Starting at the line with "Where should I", copy each line through the last one below exactly as written, without any pictures.

◆ ◆ ◆ ◆ ◆

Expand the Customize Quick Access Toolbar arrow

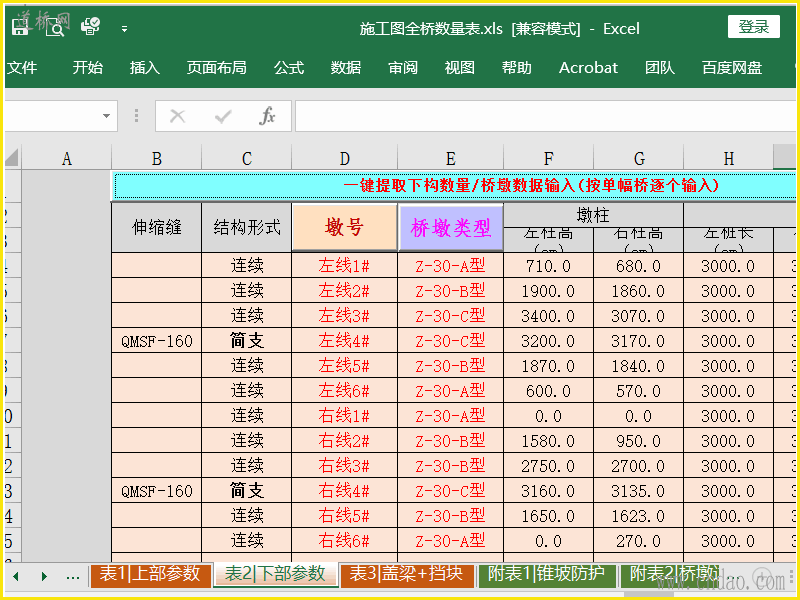(124, 29)
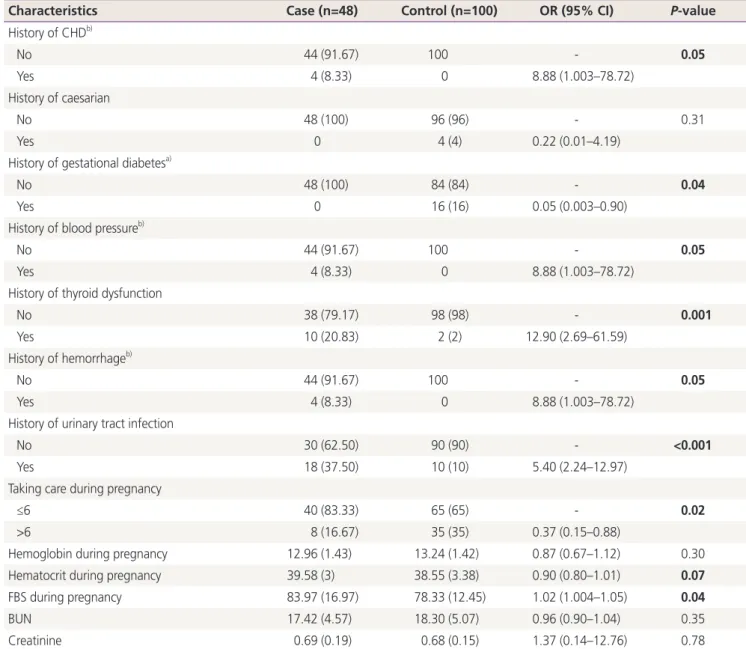Select the History of caesarian row label
746x649 pixels.
[59, 98]
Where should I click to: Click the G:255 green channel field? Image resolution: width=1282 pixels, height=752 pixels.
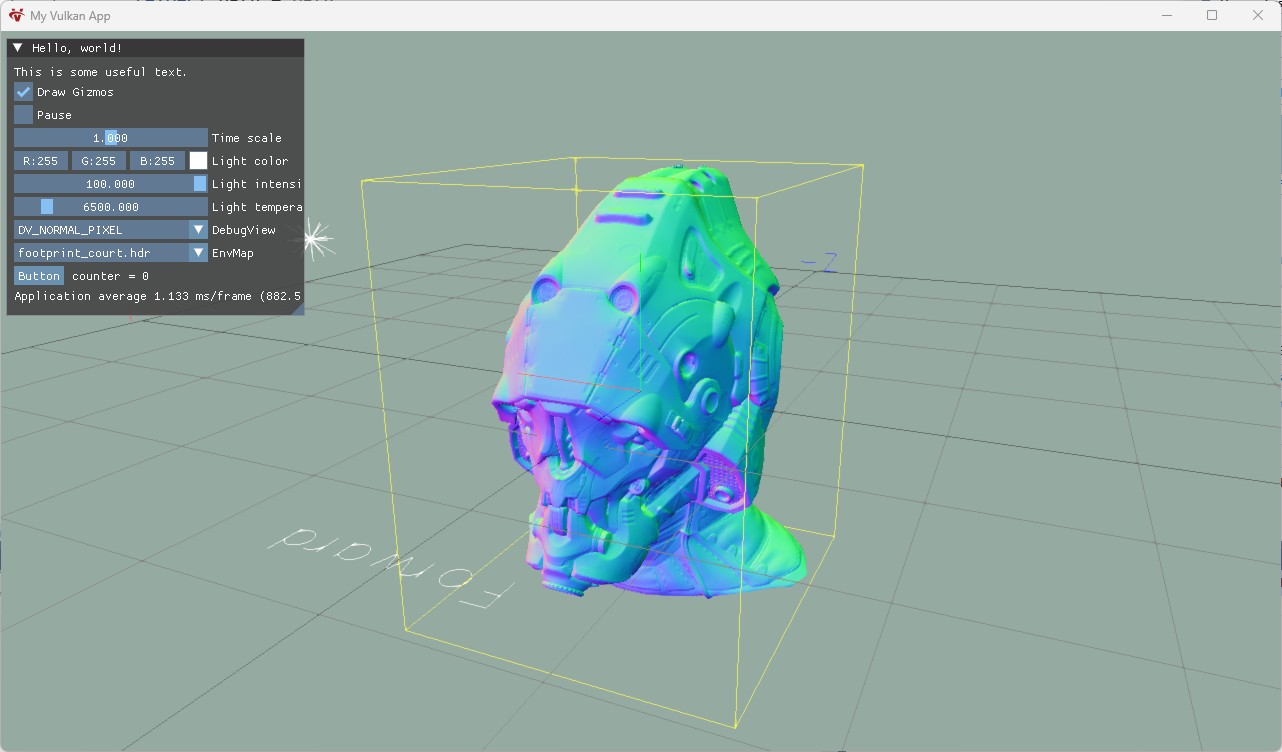coord(99,161)
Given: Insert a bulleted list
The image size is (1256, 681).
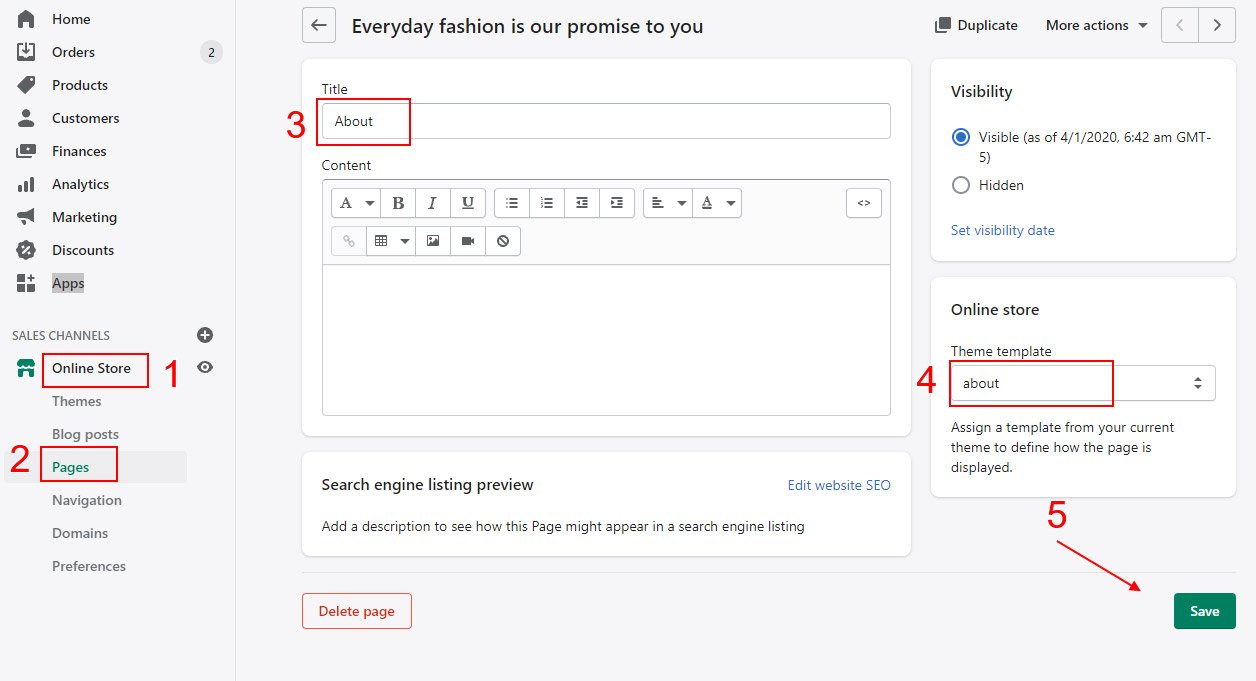Looking at the screenshot, I should coord(512,203).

◆ ◆ ◆ ◆ ◆

## Result for this task
Where should I click to: Click the G:255 green channel field? Image resolution: width=1282 pixels, height=752 pixels.
coord(99,161)
Given: Insert a bulleted list
The image size is (1256, 681).
Looking at the screenshot, I should coord(512,203).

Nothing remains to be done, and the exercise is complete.